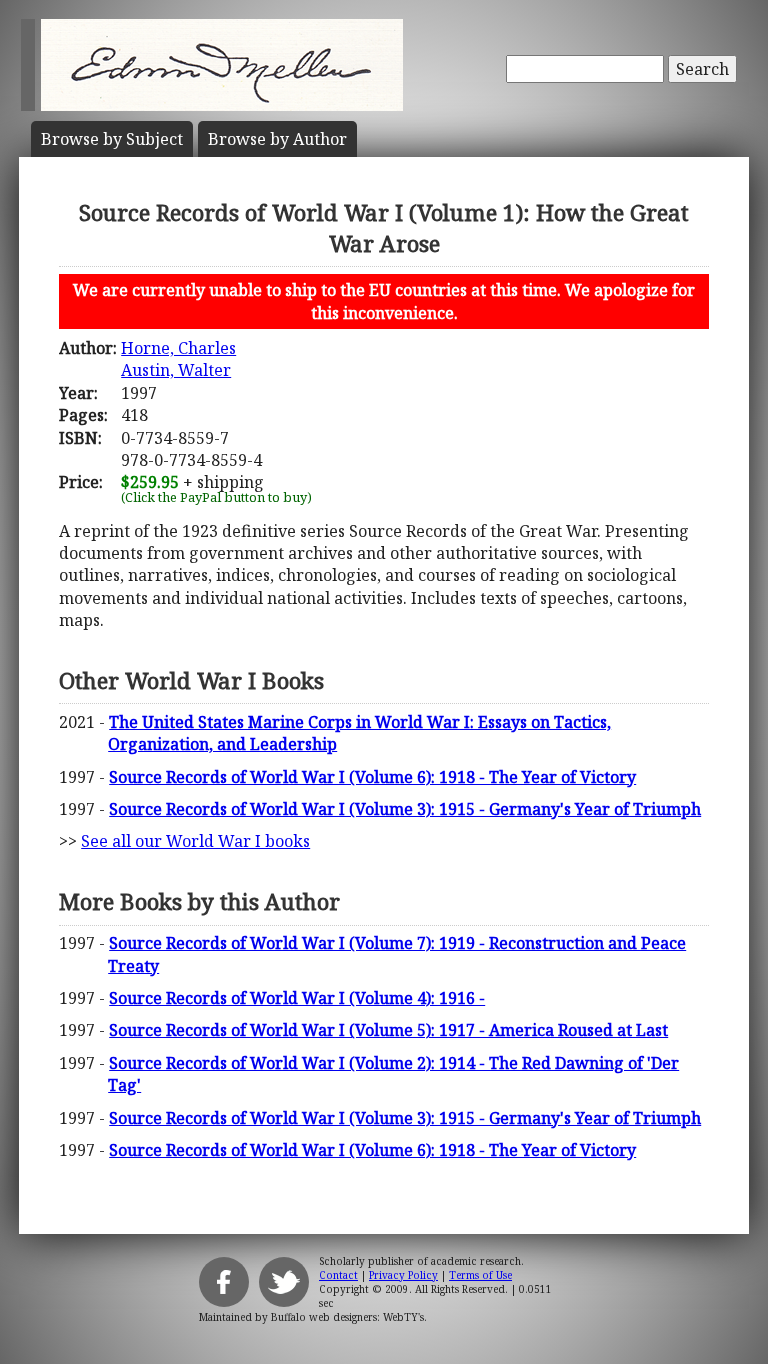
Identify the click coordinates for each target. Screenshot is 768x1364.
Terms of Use (480, 1275)
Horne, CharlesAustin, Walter (178, 359)
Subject (112, 139)
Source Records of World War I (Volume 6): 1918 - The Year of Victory (372, 777)
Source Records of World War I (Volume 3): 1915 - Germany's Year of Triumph (405, 809)
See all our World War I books (195, 841)
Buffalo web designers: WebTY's (347, 1317)
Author (277, 139)
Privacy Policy (403, 1275)
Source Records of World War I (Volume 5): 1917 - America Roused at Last (388, 1030)
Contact (338, 1275)
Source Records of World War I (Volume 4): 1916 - (297, 998)
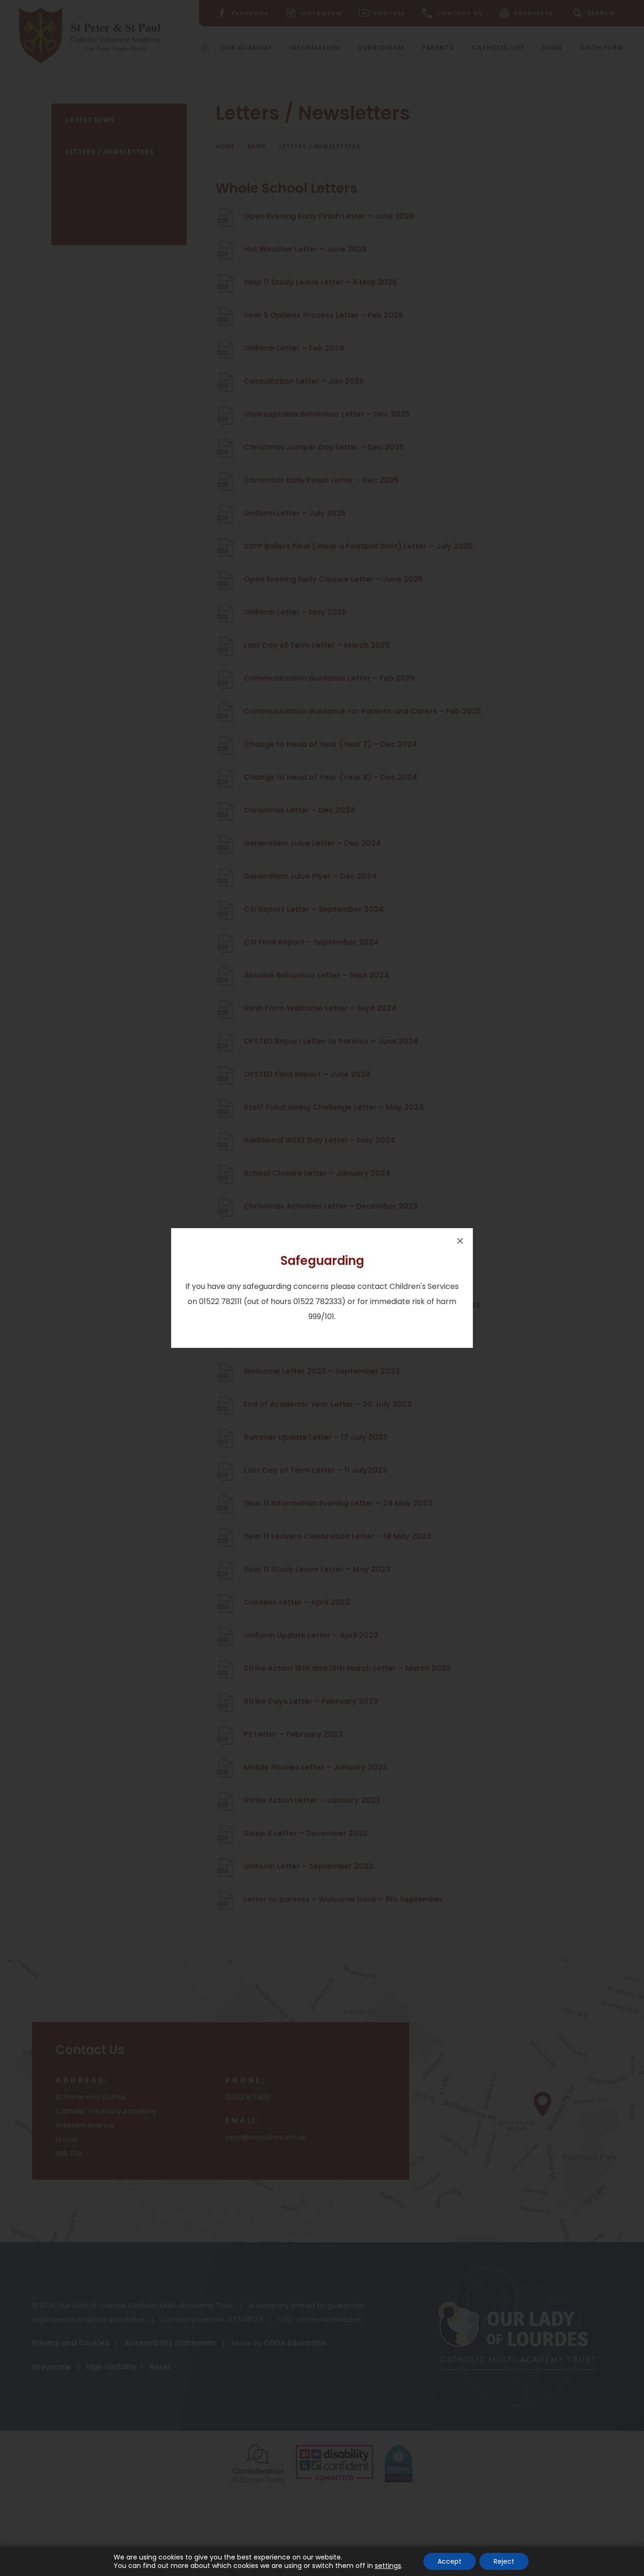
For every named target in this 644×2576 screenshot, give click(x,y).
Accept (450, 2561)
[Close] (460, 1240)
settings (388, 2565)
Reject (504, 2561)
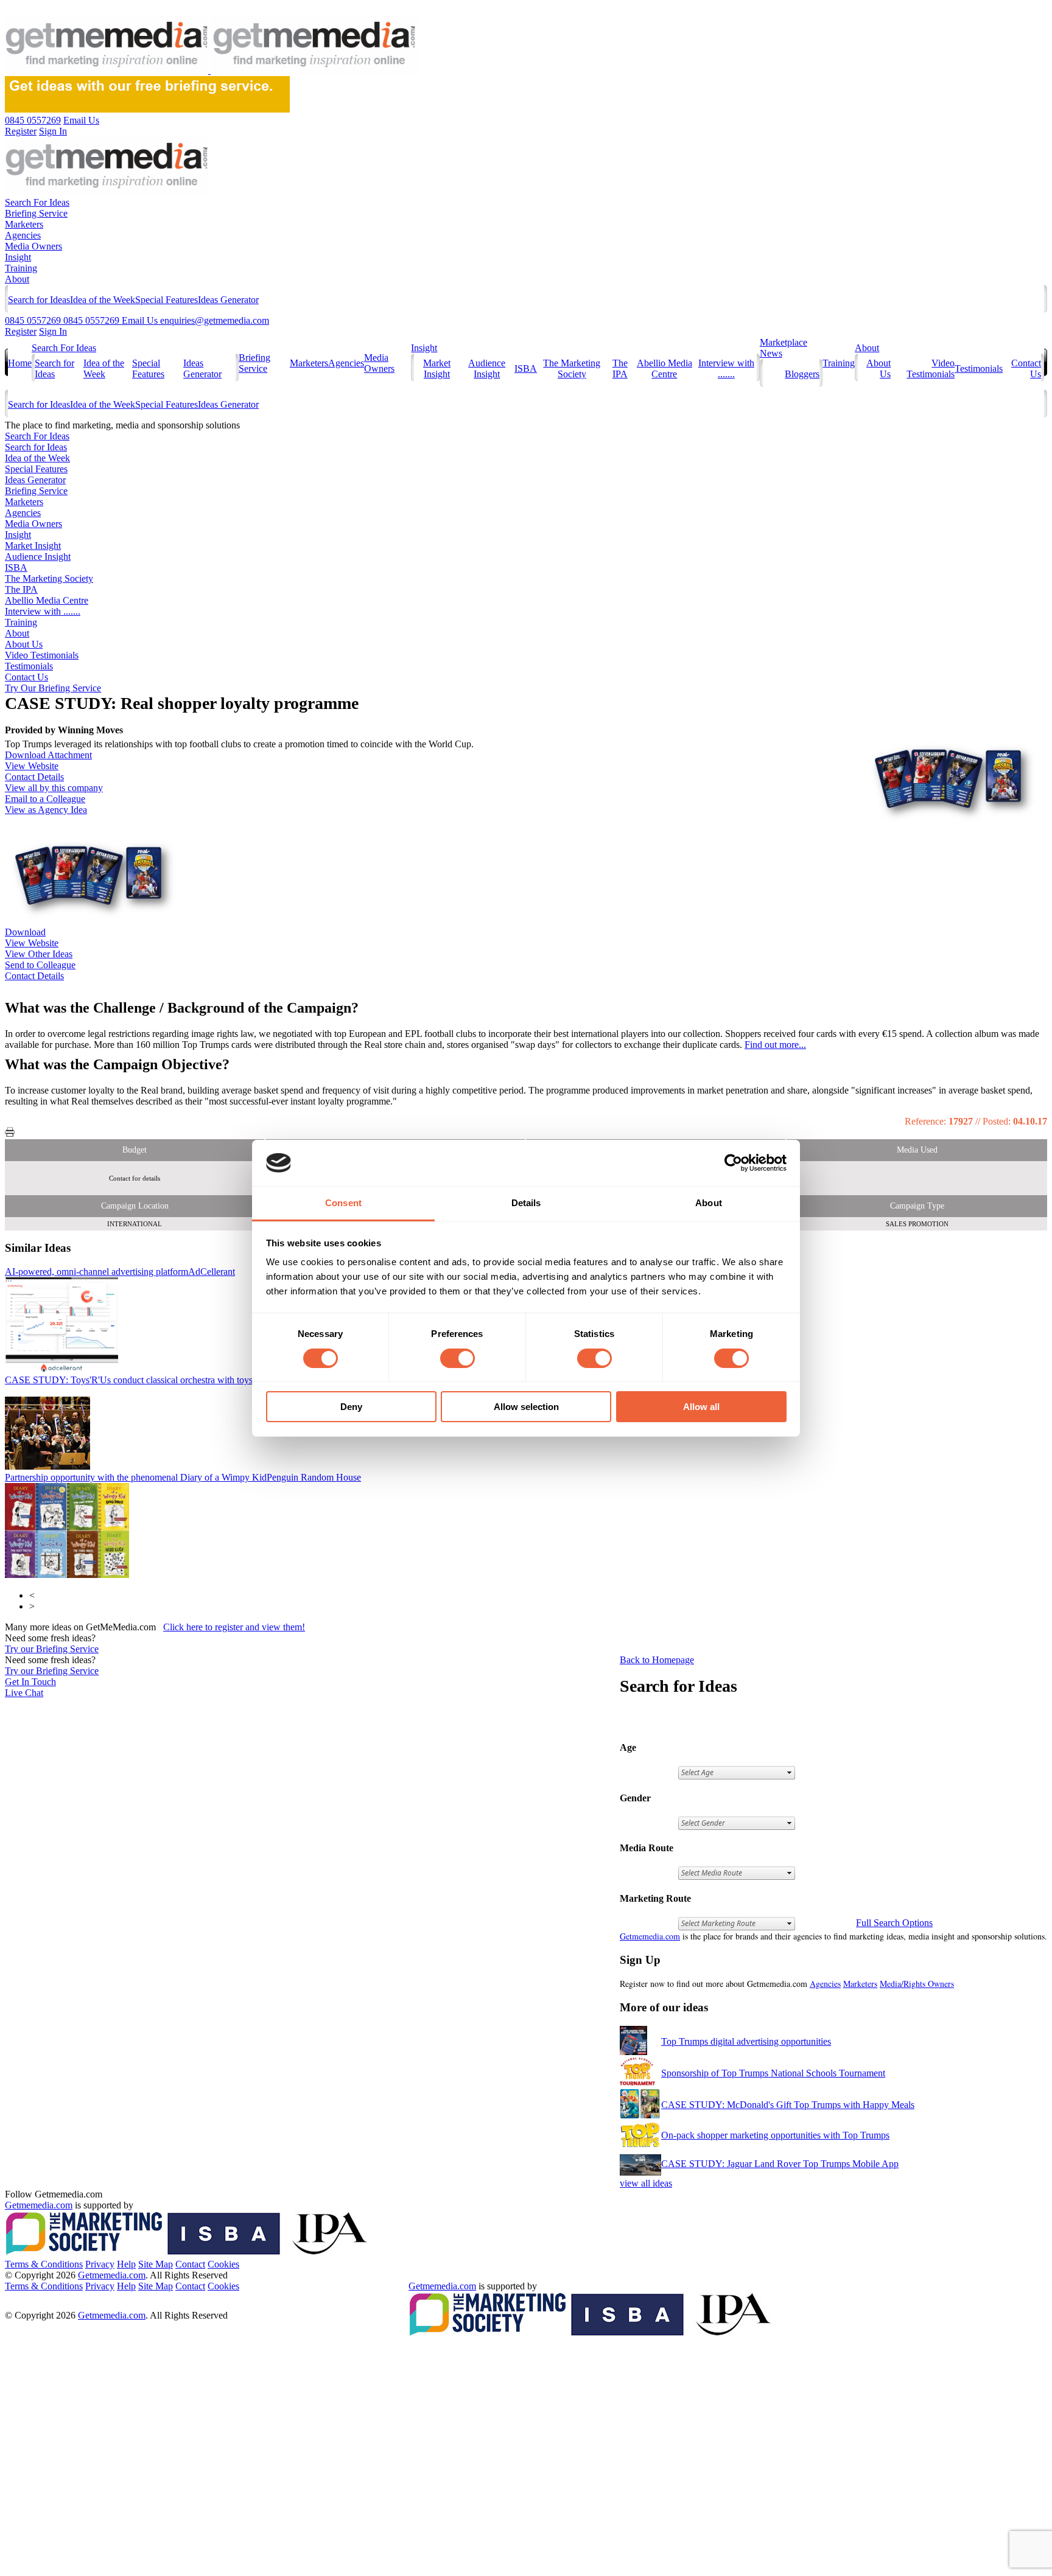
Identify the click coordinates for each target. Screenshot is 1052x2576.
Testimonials (979, 368)
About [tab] (708, 1203)
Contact (190, 2264)
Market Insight (437, 368)
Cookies (223, 2264)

» Problem to work on:
Among the lines of the data, find every one that holds "target" and copy it.

» Output of the task:
Identify the click coordinates for each target. Screenshot is 768x1364.
For every named target in this 644×2576 screenshot, give click(x,y).
Identify the click coordinates for each target. Screenshot is 1052x2576.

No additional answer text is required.